湊かなえさんの本は時々読んでいる。
デビューの「告白」から時々読んでいた。デビュー作の「告白」のラストが衝撃すぎて度肝を抜かれた記憶がある。
それから時々読んでいるが期待を裏切られたことがない。
丁寧に絶望を書いていく、絶望、絶望、絶望。

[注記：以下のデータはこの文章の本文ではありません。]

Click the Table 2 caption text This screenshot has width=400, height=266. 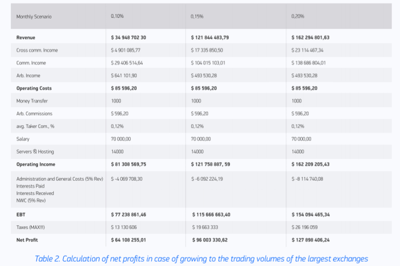(201, 258)
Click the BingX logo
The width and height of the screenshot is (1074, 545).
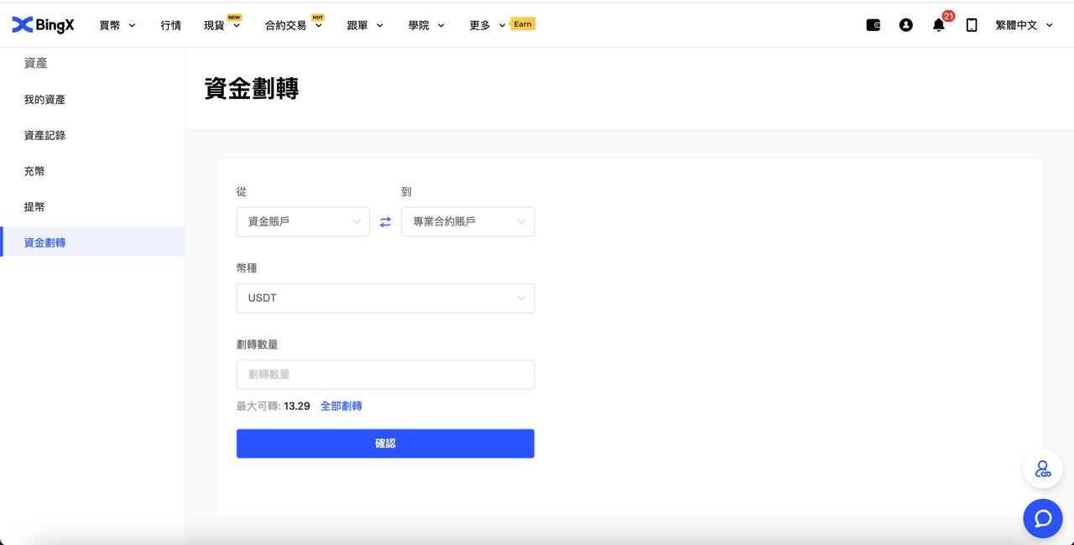tap(43, 25)
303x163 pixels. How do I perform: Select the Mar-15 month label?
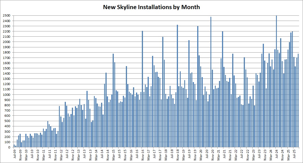point(113,154)
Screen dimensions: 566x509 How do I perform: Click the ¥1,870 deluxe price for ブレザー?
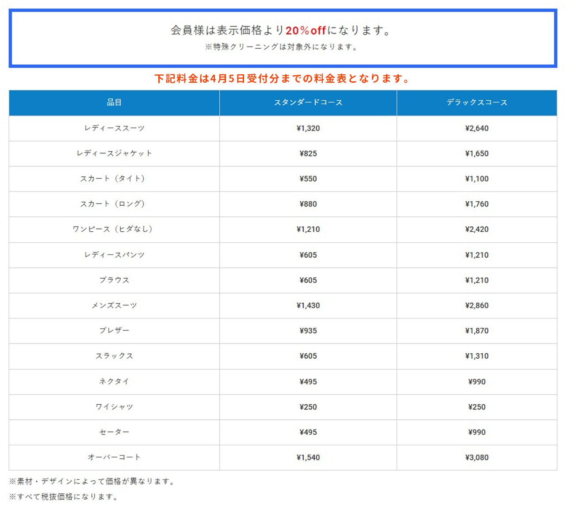[477, 330]
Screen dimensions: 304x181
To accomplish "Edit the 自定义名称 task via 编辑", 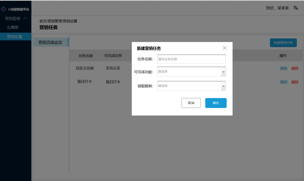I will [x=284, y=68].
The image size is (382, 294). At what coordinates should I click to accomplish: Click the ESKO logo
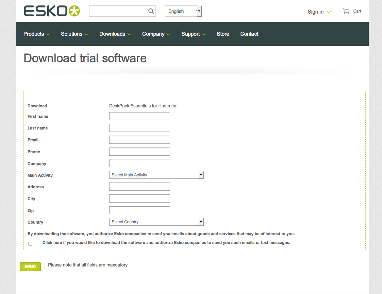click(51, 11)
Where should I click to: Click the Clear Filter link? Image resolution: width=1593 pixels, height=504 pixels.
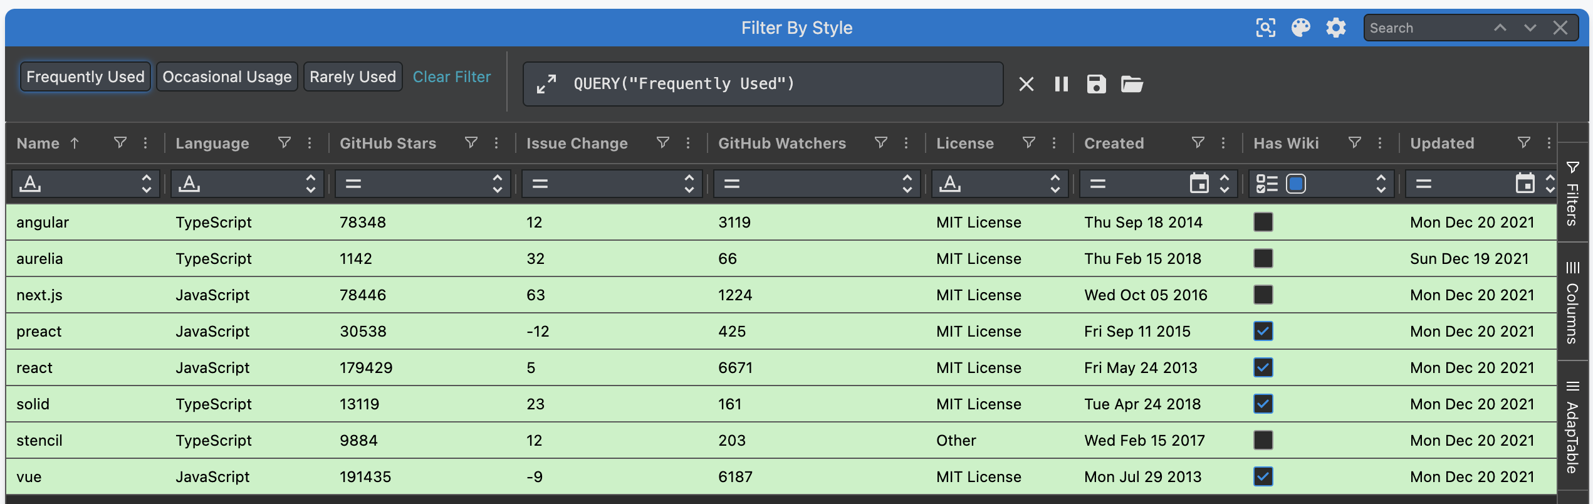point(451,76)
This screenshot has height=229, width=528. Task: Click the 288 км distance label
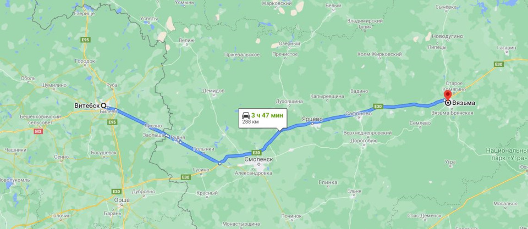pos(249,122)
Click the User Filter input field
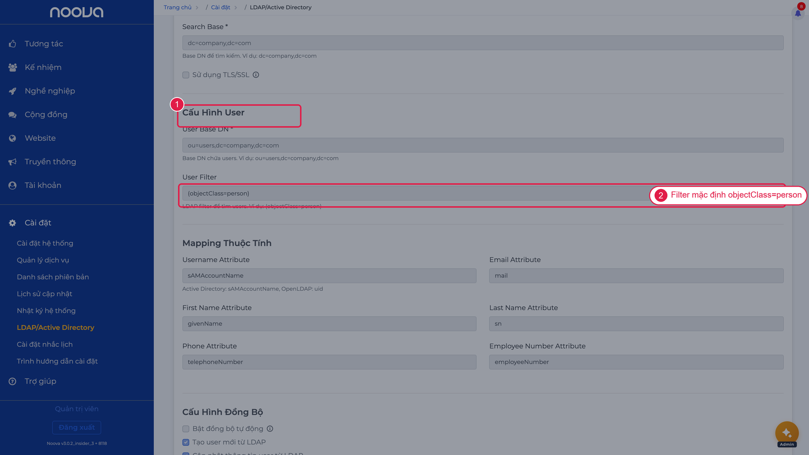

そして絶望。
僕はぞくぞくしながら、どこにかすかな希望を見せてくれるのだろうかと最後まで読んでいく。
そのふり幅に「未来」では2回ほど身震いをした。
小説を読んで身震いするのは本当にあまりない。
一時的に感じることはあるが、それは本当に丁寧に物語を構築してなければ無理である。
「未来」では「子供の貧困」や「虐待」の問題を扱っている。
丁寧に丁寧に裏を取りながら「絶望」を描いてくれる。
「終章」ですべてが解き明かされ、かすかな希望のかけらを見せてくれた時に僕は安堵する。
この作者はぶれない。ぶれずに世界と向き合う。そしてどんなに醜い世界でも、最後の数行で希望をにおわせる。
僕の思春期は絶望に満ちた世界だった。
今僕はあの頃の「未来」になっているだろうか。